Governor Bello Matawalle of Zamfara State is not particularly an articulate person but in an extended television interview with Channels Television some days back was able to throw further light on the bandits operating within the borders of his State. According to him, there are now two parts in the body of bandits in his State. There are those who have repented as bandits, laid down their arms and are actively collaborating with him and security agencies in the state to revolve the challenges the state is facing. These repentant bandits are also those going between the Government and the second part that is still in the bush heavily armed and doing havoc. The Governor collaborated Dr. Gumi by arguing that this second part in the forests are people who have been displaced and dispossessed of their cattle and forced into the life of the bandit.

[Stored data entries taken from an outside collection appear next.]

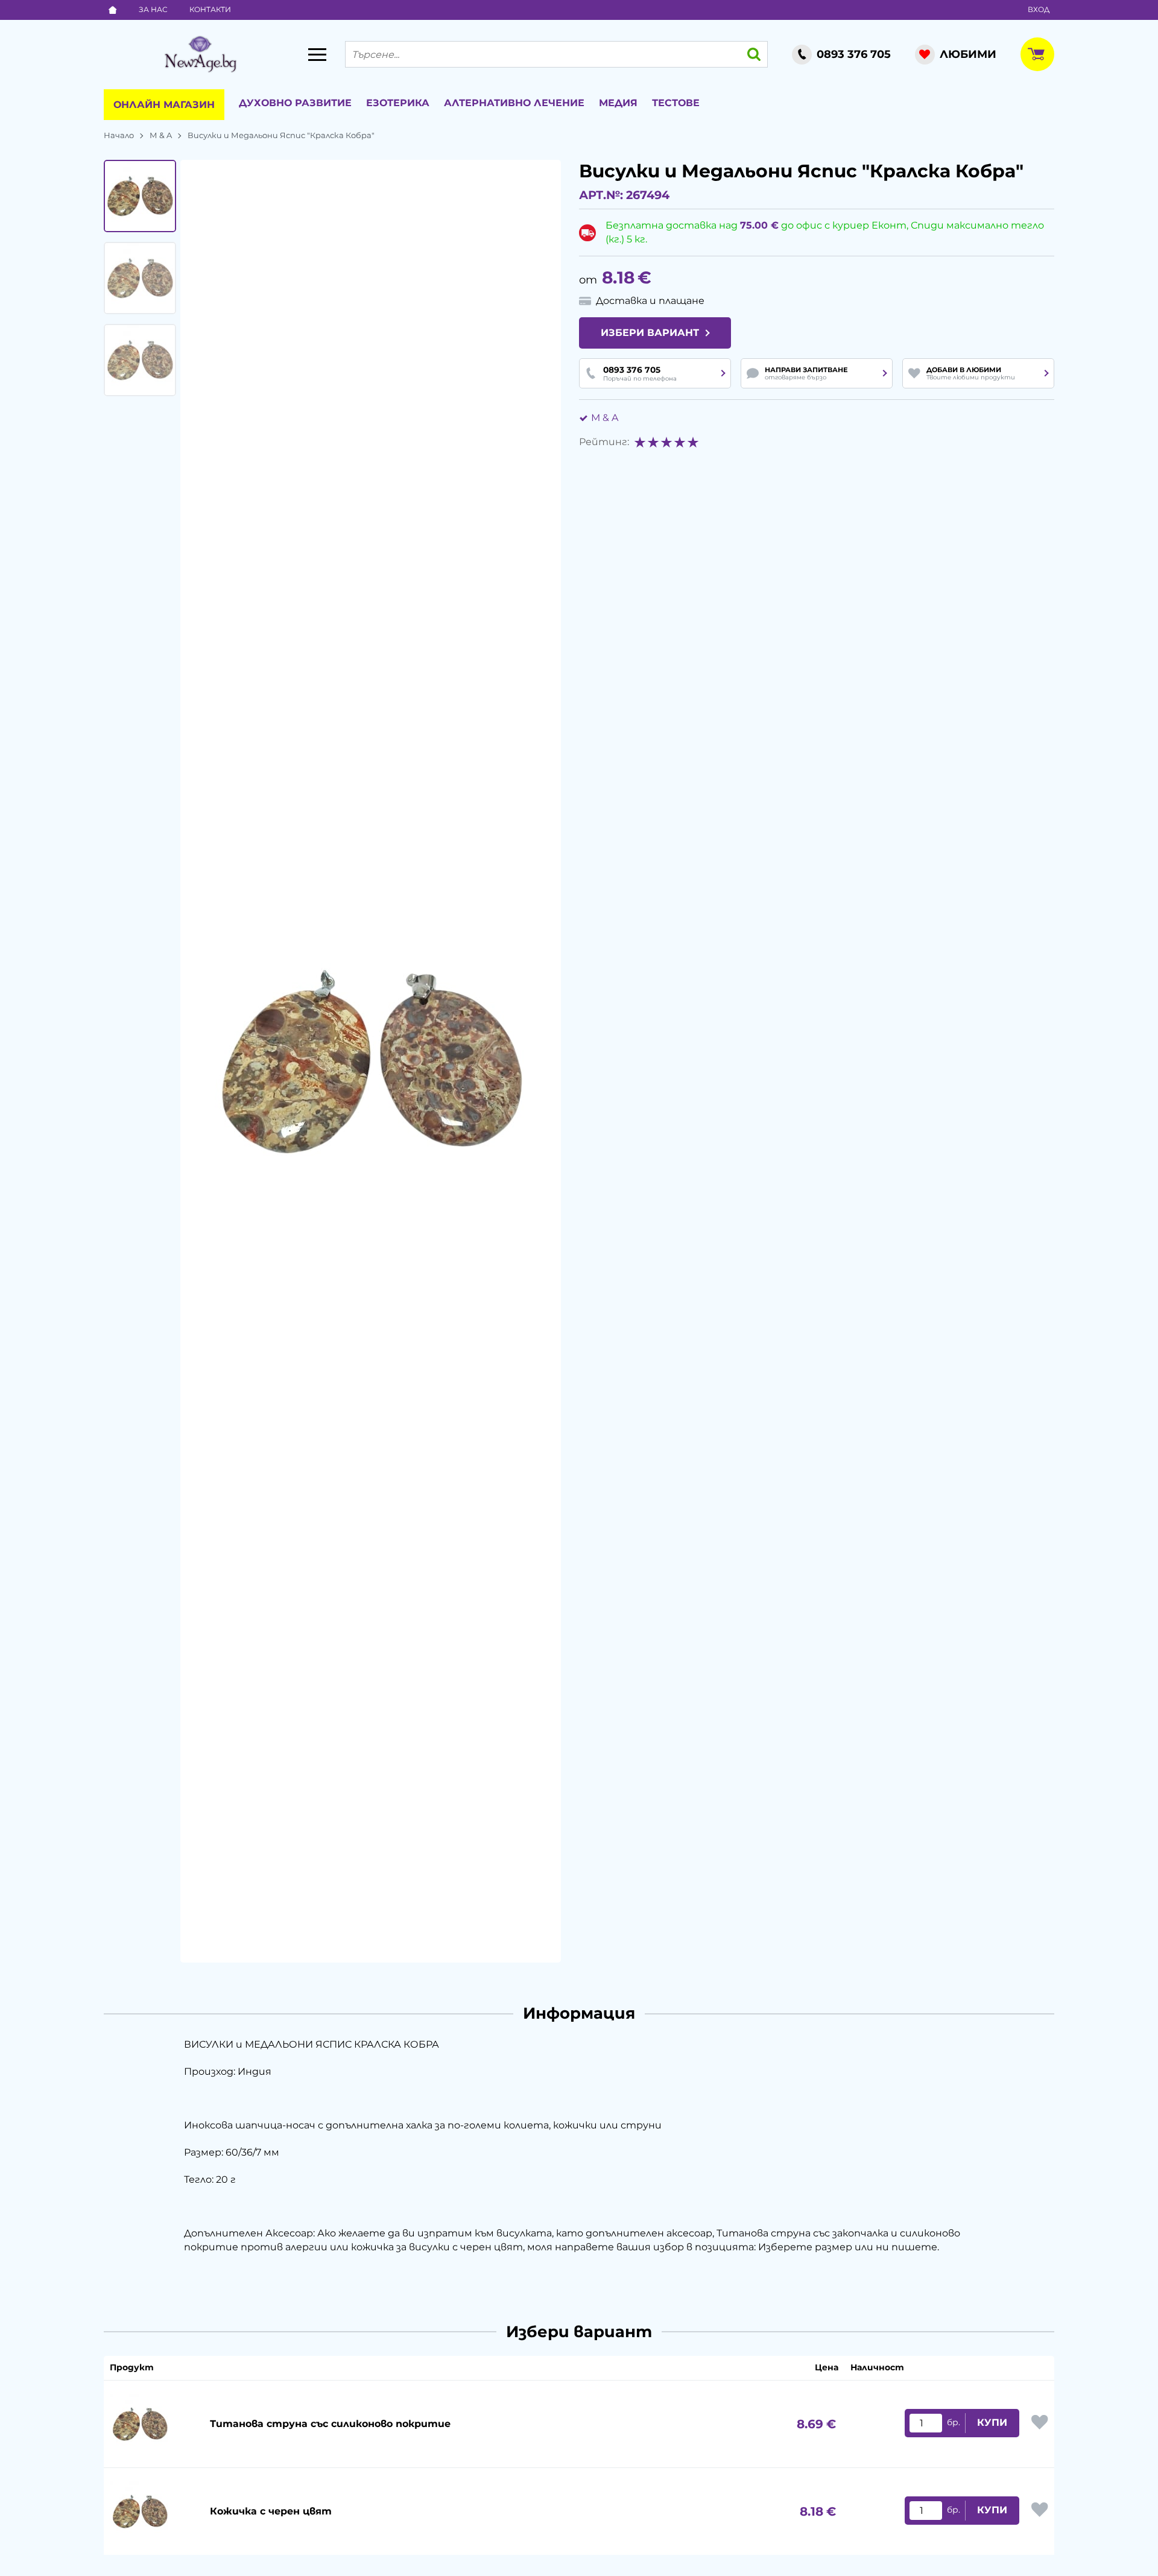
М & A (161, 135)
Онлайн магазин (164, 104)
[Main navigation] (317, 54)
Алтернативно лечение (514, 103)
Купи (992, 2422)
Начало (119, 135)
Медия (618, 103)
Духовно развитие (295, 103)
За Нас (153, 9)
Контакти (210, 9)
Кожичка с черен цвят (271, 2511)
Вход (1038, 9)
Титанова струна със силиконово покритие (330, 2423)
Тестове (676, 103)
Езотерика (397, 103)
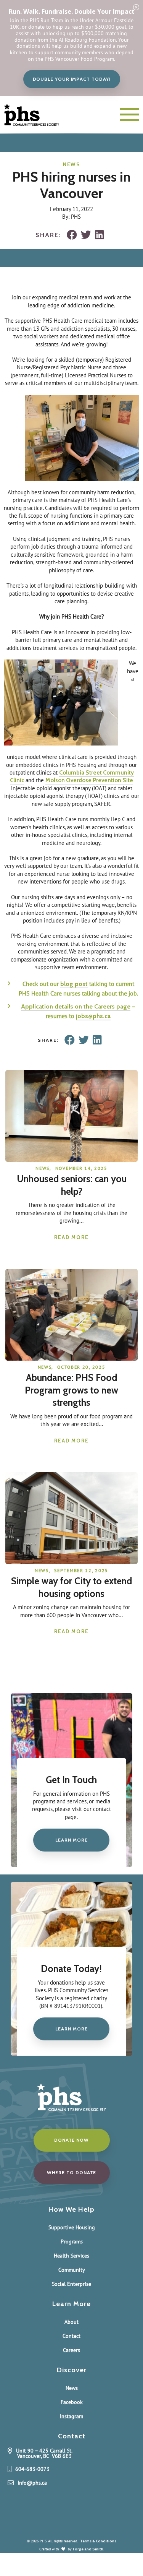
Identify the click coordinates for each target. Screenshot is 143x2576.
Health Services (71, 2255)
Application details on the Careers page (75, 1006)
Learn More (71, 1840)
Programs (72, 2241)
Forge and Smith (88, 2549)
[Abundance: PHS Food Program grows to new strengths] (71, 1356)
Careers (71, 2350)
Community (71, 2269)
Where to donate (71, 2172)
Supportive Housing (71, 2227)
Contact (71, 2335)
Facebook (72, 2402)
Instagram (71, 2416)
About (71, 2321)
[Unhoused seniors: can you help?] (71, 1157)
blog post (74, 984)
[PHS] (38, 115)
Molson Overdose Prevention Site (89, 780)
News (71, 164)
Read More (71, 1237)
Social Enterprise (71, 2283)
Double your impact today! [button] (72, 79)
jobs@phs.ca (93, 1016)
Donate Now (71, 2140)
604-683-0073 (32, 2469)
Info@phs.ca (32, 2483)
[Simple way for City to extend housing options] (71, 1560)
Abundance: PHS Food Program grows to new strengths (71, 1390)
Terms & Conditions (98, 2541)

The Defense Minister on his part has confirmed at the highest level that the Fulani has abandoned his signature shepherd stick for the AK-47 and transmuted into a bandit. Even though, this information coming from a high-ranking member of Government is not new, in volunteering the information, the Minister dropped a bombshell. He said AK-47 wielding bandits would continue to haunt citizens of the country unless we summon enough courage and abandon our cowardice to fight these bandits head on. A Minister of Defense with a military record, calling citizens cowards in the face of AK-47 wielding bandits may have a point probably because while in the army, he could have been was trained to fight with bare hands those with military grade weapons, yet, asking defenseless citizens in the name of courage to face bandits with AK-47 is foolhardy advise.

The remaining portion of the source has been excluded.